Observation data (J2000.0 epoch)
- Constellation: Monoceros
- Right ascension: 08^{h} 08^{m} 15.54^{s}
- Declination: −07° 51′ 09.89″
- Redshift: 1.837000
- Heliocentric radial velocity: 550,719 km/s
- Distance: 10.053 Gly (light travel time distance)
- Apparent magnitude (V): 0.388
- Apparent magnitude (B): 0.513
- Surface brightness: 18.4

Characteristics
- Type: Blazar, FSRQ
- Notable features: Blazar emitting gamma rays

Other designations
- WMAP 133, TXS 0805−077, PGC 2825379, PKS B0805−077, NVSS J080815−075109, 3FGL J0808.2−0751, 4FGL J0808.2−0751, PMN J0808−0751, MRC 0805−077, 2MASSi J0808155−075109, Cul 0805−076, IRCF J080815.5−075109

= PKS 0805−07 =

Quasar in the constellation of Monoceros

PKS 0805−07 also known as PMN J0808−0751 and 4FGL J0808.2−0751, is a quasar located in the constellation of Monoceros.
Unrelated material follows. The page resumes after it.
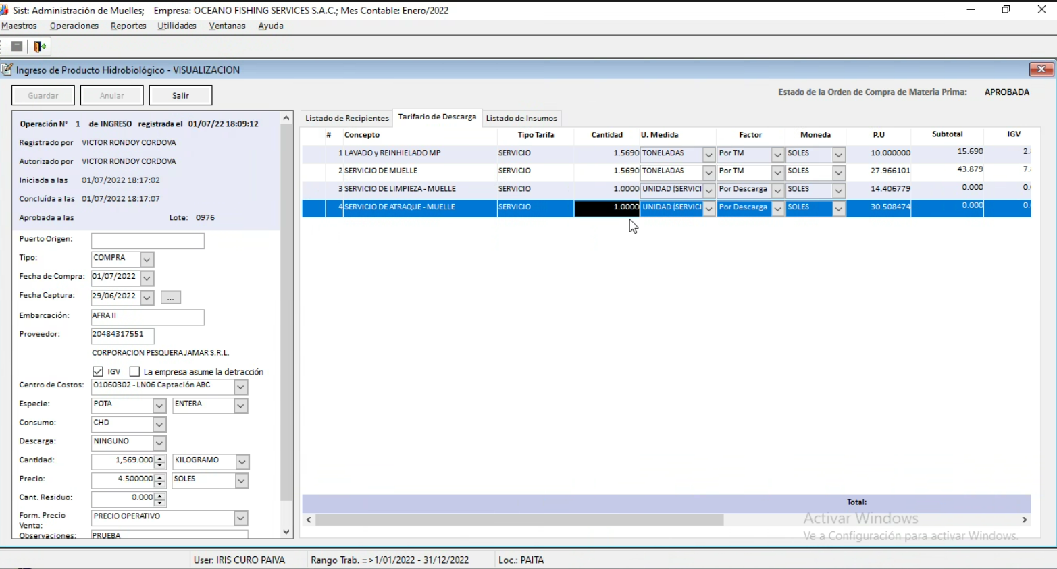The height and width of the screenshot is (569, 1057).
Task: Expand Moneda dropdown for SERVICIO DE MUELLE row
Action: pyautogui.click(x=838, y=173)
With a redshift of 1.83, light has taken at least 10 billion light-years to reach Earth.

== Characteristics ==
Classified a high redshift blazar, a type of powerful radio-loud active galactic nuclei containing a relativistic jet, pointing towards the direction of Earth, PKS 0805−07 shows emitted radiation, mainly detected in gamma-rays (E>~100 MeV) as detected by Large Area Telescope. The quasar is known to have an extreme variability across its entire electromagnetic spectrum. Based on the strength of optical spectral lines, which the equivalent width (EW) of the spectral line is found greater or less than 5 Å, PKS 0805−07 is further classified a flat-spectrum radio quasar (FSRQ) containing strong emission-lines.
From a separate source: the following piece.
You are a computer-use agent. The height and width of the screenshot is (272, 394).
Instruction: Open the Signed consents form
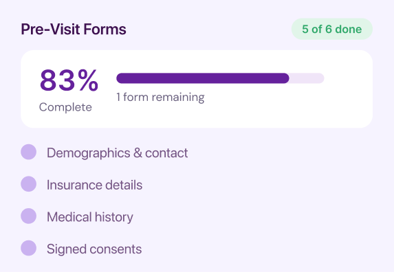[x=94, y=249]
Like many other FSRQs, PKS 0805−07 contains characteristics like a high bolometric luminosity, and thermal activity that is related to an accretion disk in the quasar's optical and ultraviolet (UV) spectra. It is also known to have characteristic radio polarization at 1.4 GHz, P_{1.4} > 1% and a spinning black hole.
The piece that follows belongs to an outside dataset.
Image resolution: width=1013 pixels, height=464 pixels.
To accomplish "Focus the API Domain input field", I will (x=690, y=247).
As studied by researchers for its emission properties, PKS 0805−07 exhibits lower electron energy (γ _{p} ≲ 1.6 × 10^{3}) compared to BL Lacertae objects (BL Lacs) with a separation of Γ = -0.127 log l_{y} + 8.18 in γ-ray luminosity versus photon index plane with a success rate of 88.6\%. It also has a stronger magnetic field (B) with smaller electron-to-magnetic energy ratio (U _{e}/U _{B}) than BL Lacs. Moreover, PKS 0805−07 shows a core-jet morphology with at least five observing epochs at 15 GHz between January 1996, and August 2019, observed by Very Long Baseline Array. The quasar also has a core-dominated source, showing asymmetric features than lobe-dominated sources, which is caused by modest relativistic motion (β ≡ 0.20) within its radio lobes.

== Observations ==
Since April 2009, PKS 0805−07 was shown to have high levels of gamma-ray activity when detected by Large Area Telescope. Amongst other quasars, PKS 0805−07 has one of the fastest superluminal motions at that time.

Between 17 and 19, November 2022, an ongoing bright gamma-ray from PKS 0805−07 was observed by AGILE satellite. This source had a flux measured of F( > 100 MeV) = (2.7 +/- 0.8) × 10^{−6} photons/cm^{2}/s and around 6 sigma.